• EXERCISE AIM: Write out each record below exactly as it appears, with no pictures.

Extracted data entries
..............................

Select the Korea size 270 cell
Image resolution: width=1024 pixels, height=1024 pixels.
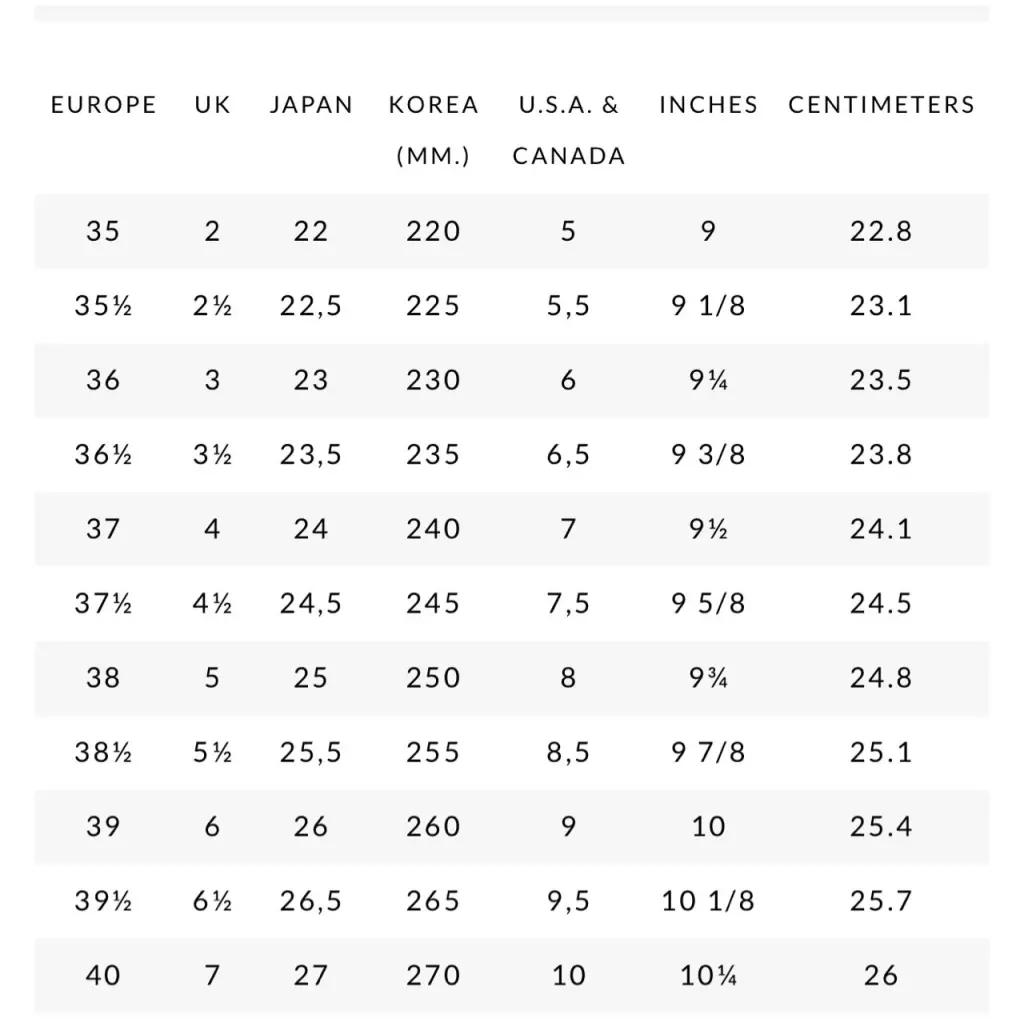point(434,975)
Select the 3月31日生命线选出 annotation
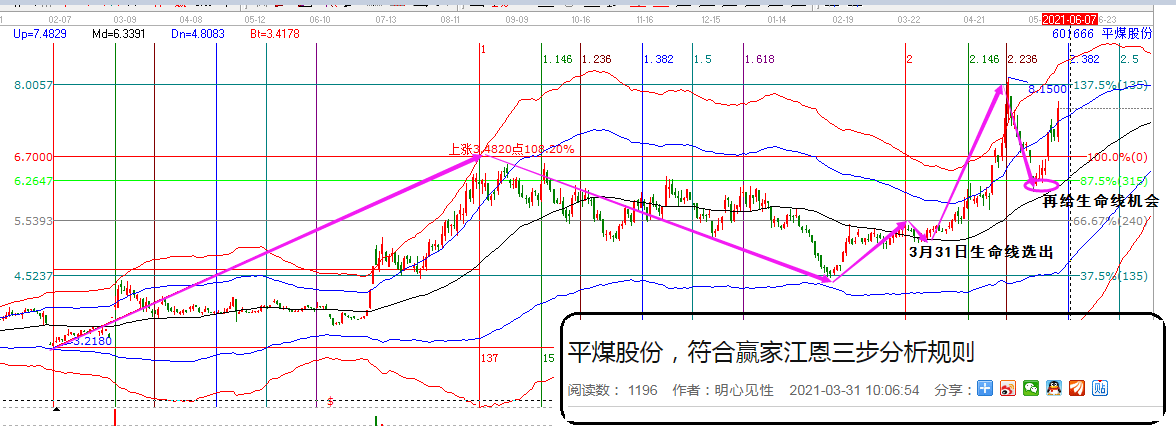The width and height of the screenshot is (1176, 431). click(x=981, y=252)
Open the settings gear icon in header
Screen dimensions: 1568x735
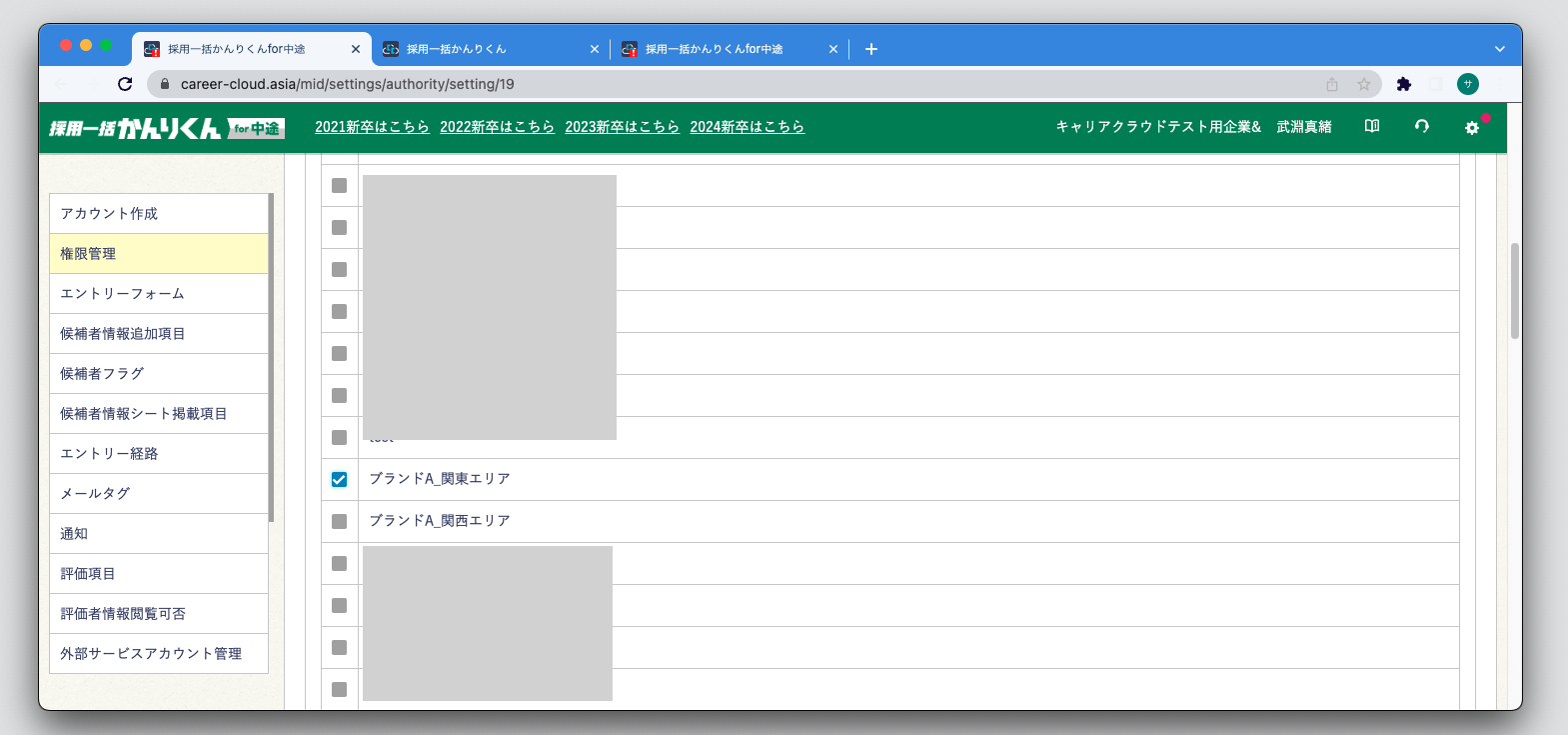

..............................

• ANSWER TO THIS EXERCISE:
Select the Korea size 270 cell
Image resolution: width=1024 pixels, height=1024 pixels.
point(434,975)
Select the 3月31日生命线选出 annotation
The width and height of the screenshot is (1176, 431). click(x=981, y=252)
Open the settings gear icon in header
Screen dimensions: 1568x735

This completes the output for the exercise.